- [Extract provided]:

<<<<

If you were to do the same thing at 2.4 the result would not be the standard DCC signal and this trick would not work unless you translated the signal from the receiver to the decoder back to the 9600 baud range (and that would mean more components) or you used a command stream that was not DCC.

Hope that helps

Stan


----------



## bobvandno2 (Nov 4, 2009)

Brining this back to the top. Seems to be some activity on the sound file completion. Still no news on the Gwire receiver. Any one have any news


----------



## bobvandno2 (Nov 4, 2009)

I have had correspondence with Josh. I am excited to see he is taking care of things I have changed my mind and I still will stay with QSI decoders.
Need G Wire receivers to start my installs in my large scale fleet. Thank you Josh !!!

Respectfully,

Bob V


----------



## BodsRailRoad (Jul 26, 2008)

Well has been Over a year now and still have not received my replacement Titan Board, let a lone a response to any emails or calls.

Even Greg tried to help with no apparent luck.

>>>>

- [Exercise 1]: In the forum thread, what brand of decoders does bobvandno2 say he will stay with?
- [Exercise 2]: List every personal name written in the body of the forum thread's posts, including sign-offs but not the usernames in the post headers.
- [Exercise 3]: Write the next part of the forum thread about QSI decoders and G Wire receivers, picking up after its last post.
The lines after this point were taken from a separate source.

[Saved entries]
<<<<

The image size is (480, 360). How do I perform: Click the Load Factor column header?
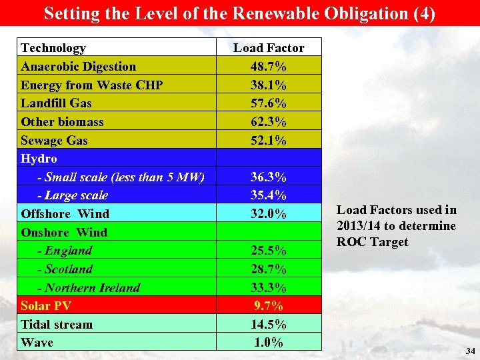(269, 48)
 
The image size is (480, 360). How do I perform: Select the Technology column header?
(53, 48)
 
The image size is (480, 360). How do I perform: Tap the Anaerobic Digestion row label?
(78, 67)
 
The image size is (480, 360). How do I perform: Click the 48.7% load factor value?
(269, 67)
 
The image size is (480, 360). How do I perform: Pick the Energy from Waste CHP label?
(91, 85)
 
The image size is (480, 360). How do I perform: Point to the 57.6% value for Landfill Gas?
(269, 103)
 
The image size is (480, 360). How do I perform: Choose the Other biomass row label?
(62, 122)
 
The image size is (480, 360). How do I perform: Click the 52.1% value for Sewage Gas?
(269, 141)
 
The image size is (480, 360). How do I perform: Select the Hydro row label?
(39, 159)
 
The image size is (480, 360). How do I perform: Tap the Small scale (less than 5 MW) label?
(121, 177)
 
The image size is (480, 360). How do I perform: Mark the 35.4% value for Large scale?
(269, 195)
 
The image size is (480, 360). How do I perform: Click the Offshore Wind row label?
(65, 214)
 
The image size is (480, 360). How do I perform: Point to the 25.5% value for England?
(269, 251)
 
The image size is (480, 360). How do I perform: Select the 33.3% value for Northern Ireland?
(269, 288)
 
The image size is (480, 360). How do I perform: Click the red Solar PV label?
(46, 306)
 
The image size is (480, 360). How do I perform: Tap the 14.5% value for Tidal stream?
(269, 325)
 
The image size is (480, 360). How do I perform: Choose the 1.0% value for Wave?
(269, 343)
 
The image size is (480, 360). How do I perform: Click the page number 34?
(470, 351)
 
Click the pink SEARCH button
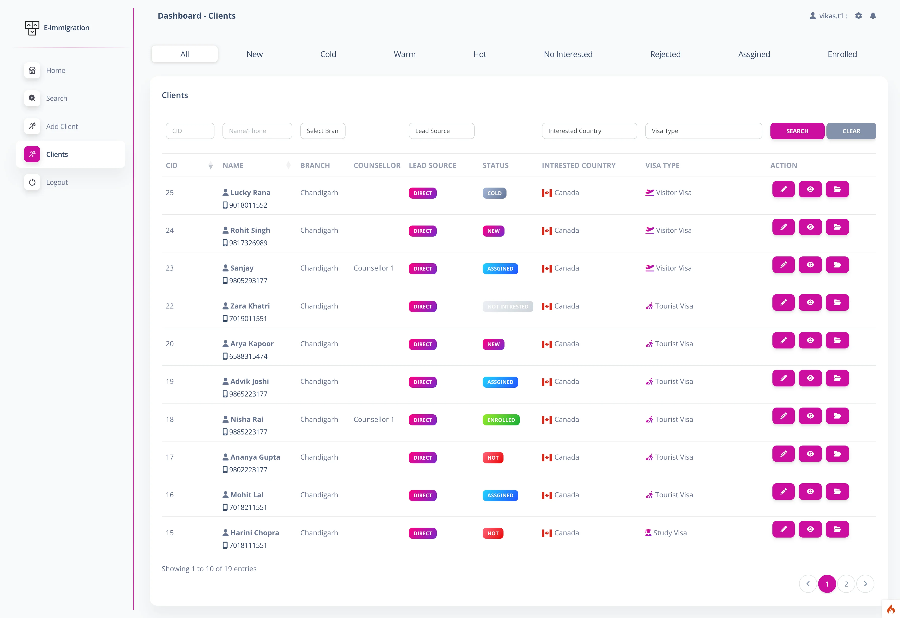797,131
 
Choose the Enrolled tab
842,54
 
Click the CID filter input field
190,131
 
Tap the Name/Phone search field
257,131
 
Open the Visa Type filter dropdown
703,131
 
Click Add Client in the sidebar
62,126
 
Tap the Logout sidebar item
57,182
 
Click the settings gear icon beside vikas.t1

>>>>
<<<<

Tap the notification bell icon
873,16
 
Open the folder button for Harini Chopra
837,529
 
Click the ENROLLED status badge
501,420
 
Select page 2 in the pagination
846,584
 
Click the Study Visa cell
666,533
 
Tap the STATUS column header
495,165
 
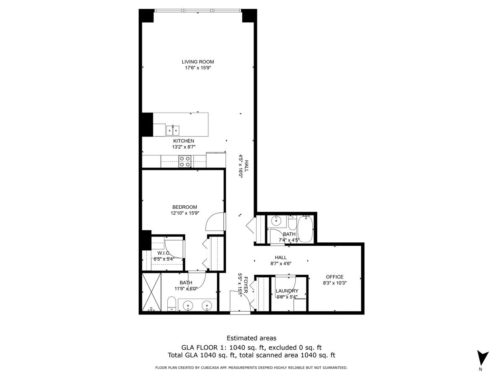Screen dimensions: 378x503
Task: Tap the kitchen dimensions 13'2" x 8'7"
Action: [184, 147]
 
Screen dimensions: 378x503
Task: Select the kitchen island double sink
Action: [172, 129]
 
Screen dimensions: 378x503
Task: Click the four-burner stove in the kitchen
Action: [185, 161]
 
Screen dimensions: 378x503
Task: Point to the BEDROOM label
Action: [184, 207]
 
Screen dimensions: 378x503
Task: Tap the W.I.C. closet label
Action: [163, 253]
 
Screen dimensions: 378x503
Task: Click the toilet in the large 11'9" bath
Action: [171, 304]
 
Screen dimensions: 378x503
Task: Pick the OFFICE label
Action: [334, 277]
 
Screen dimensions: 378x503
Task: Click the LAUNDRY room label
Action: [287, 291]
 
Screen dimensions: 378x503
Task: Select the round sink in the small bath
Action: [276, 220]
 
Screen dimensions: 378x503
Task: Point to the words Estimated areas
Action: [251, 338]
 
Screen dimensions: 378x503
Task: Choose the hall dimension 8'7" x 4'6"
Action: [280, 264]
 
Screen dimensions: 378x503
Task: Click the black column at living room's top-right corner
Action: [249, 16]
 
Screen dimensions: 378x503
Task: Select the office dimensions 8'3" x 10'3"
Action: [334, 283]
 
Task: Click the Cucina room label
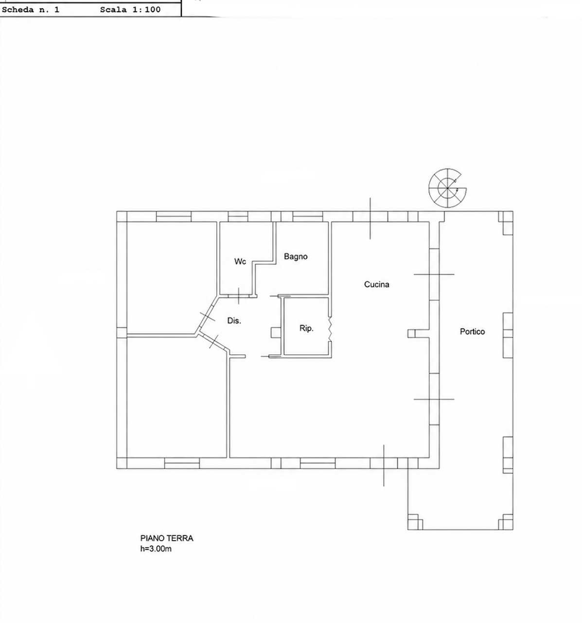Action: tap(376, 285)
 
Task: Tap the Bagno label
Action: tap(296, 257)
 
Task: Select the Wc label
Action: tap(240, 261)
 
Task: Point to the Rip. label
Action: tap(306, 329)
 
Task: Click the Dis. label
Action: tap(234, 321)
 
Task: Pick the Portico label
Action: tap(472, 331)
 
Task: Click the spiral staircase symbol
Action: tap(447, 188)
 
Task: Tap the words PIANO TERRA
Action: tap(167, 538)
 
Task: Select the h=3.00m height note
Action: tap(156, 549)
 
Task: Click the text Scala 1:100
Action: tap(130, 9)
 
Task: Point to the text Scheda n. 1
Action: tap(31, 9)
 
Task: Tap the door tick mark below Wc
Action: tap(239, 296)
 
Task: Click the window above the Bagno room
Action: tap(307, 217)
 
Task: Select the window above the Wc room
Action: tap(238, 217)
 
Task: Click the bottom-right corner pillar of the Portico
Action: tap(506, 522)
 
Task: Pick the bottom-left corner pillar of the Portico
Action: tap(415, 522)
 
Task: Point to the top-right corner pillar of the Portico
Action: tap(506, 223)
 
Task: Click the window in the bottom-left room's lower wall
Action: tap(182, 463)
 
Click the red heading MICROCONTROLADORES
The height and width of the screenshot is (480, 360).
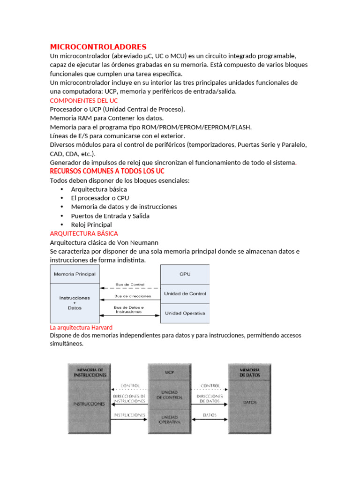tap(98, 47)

>>>>
<<<<

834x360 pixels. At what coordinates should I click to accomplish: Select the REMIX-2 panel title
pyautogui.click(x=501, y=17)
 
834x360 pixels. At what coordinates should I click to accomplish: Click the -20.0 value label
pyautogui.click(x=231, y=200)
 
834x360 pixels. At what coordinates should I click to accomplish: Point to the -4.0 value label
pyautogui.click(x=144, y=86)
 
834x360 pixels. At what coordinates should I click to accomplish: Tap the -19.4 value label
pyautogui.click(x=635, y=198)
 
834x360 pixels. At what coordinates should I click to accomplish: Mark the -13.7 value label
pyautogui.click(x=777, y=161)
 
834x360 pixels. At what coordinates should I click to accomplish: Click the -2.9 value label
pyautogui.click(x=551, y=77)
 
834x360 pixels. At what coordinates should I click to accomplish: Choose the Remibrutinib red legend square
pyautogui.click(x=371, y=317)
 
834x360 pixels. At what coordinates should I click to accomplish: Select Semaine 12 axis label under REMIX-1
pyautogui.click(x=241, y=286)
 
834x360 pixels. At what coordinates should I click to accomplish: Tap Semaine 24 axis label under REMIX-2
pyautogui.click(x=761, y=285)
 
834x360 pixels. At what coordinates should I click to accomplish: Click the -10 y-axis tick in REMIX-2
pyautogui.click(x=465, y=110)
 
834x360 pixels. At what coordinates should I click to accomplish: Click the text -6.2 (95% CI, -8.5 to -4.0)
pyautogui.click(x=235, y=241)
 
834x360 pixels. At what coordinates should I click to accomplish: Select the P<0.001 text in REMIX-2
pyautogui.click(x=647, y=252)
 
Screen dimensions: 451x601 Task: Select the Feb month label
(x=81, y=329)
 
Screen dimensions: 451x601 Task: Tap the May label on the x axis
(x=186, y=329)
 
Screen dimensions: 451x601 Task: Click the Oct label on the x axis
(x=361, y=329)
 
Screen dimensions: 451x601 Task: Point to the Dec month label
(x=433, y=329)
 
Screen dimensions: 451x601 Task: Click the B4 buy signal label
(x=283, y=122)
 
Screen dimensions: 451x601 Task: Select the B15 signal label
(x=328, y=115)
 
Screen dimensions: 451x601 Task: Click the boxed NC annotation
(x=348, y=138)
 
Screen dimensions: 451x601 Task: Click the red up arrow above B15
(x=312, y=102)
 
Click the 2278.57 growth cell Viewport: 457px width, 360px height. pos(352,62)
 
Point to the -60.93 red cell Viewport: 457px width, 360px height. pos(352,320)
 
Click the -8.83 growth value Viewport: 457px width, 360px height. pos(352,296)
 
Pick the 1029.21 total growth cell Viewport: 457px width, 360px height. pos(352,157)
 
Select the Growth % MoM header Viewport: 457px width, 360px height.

>>>>

- [Task answer 1]: QSI decoders.

- [Task answer 2]: Stan, Josh, Bob V, Greg

- [Task answer 3]:
A real shame to see a once great product go down the tubes, never new how good we had it when Tony ran things.

Ron


----------



## East Broad Top (Dec 29, 2007)

Josh just posted on the QSI Yahoo group for anyone with outstanding repair tickets, etc. to resend him an e-mail with the pertinent information. 

Later,

K


----------



## BodsRailRoad (Jul 26, 2008)

East Broad Top said:


> Josh just posted on the QSI Yahoo group for anyone with outstanding repair tickets, etc. to resend him an e-mail with the pertinent information.
> 
> Later,
> 
> K


Guys a total joke, maybe he should spend less time on forums and more time ruining his business. 

14 months of being ignored and now he's all over it, lol.

Hopefully someone who can run a business buys him out soon.

Ron


----------



## Greg Elmassian (Jan 3, 2008)

Well, I'm sure that whatever the queue was for getting repairs done, you have firmly placed yourself at the end of the list Ron.

Greg


----------



## Gary Armitstead (Jan 2, 2008)

Greg Elmassian said:


> Well, I'm sure that whatever the queue was for getting repairs done, you have firmly placed yourself at the end of the list Ron.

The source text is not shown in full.